(Data extracted from a collection)
------------------------------------------------------------

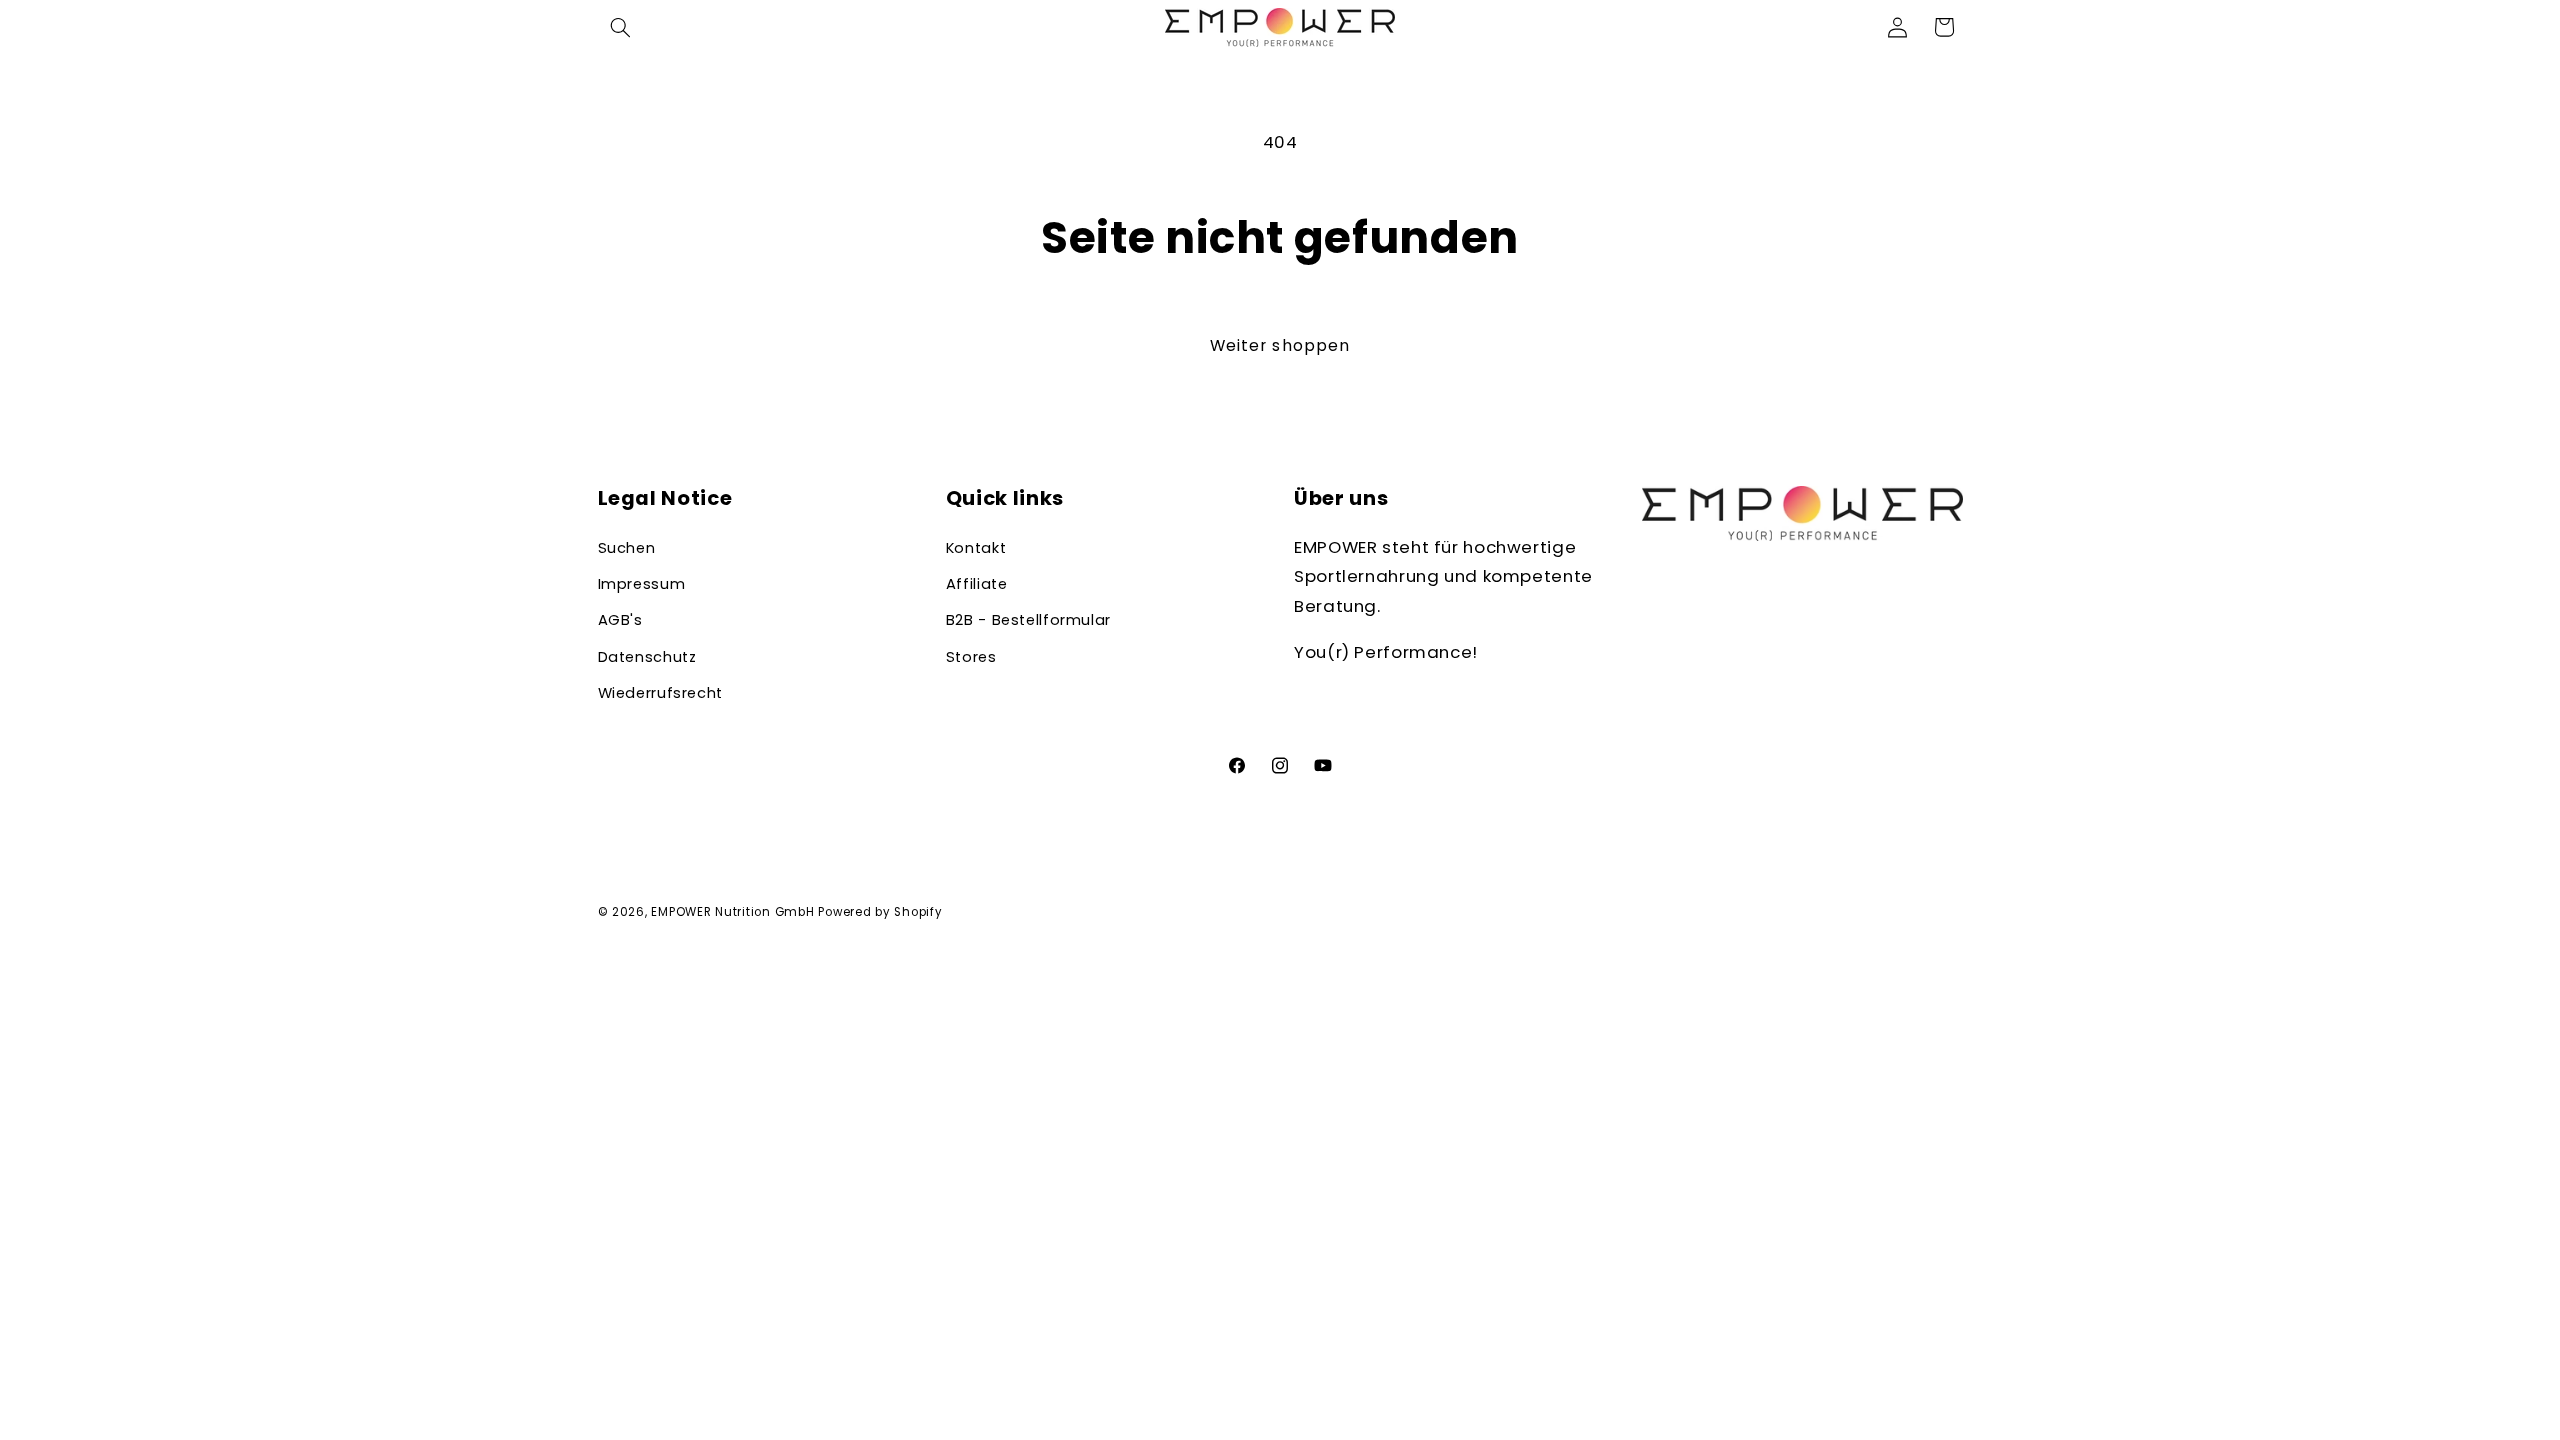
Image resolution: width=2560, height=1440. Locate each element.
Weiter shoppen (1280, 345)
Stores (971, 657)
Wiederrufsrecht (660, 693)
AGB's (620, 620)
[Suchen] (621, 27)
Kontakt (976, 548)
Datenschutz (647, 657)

------------------------------------------------------------

- Problem statement
Print each entry exactly, leaving pictures out.

- Response to this exercise
Image resolution: width=2560, height=1440. Locate each element.
Weiter shoppen (1280, 345)
Stores (971, 657)
Wiederrufsrecht (660, 693)
AGB's (620, 620)
[Suchen] (621, 27)
Kontakt (976, 548)
Datenschutz (647, 657)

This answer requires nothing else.